[Opening Source material section]

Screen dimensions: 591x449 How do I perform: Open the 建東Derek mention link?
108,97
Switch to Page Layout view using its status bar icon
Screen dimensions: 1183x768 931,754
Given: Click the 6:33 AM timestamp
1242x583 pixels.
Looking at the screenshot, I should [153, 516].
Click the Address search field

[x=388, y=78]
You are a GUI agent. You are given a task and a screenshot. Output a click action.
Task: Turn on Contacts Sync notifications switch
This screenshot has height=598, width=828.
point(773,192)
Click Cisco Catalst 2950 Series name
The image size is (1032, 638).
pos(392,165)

[Closing Source material section]

Required work: From the line with "Given: Click the 6:33 AM timestamp" through the last line of the records, set down every line exactly as written and leave out all others.

Expected answer:
Given: Click the 6:33 AM timestamp
1242x583 pixels.
Looking at the screenshot, I should [153, 516].
Click the Address search field

[x=388, y=78]
You are a GUI agent. You are given a task and a screenshot. Output a click action.
Task: Turn on Contacts Sync notifications switch
This screenshot has height=598, width=828.
point(773,192)
Click Cisco Catalst 2950 Series name
The image size is (1032, 638).
pos(392,165)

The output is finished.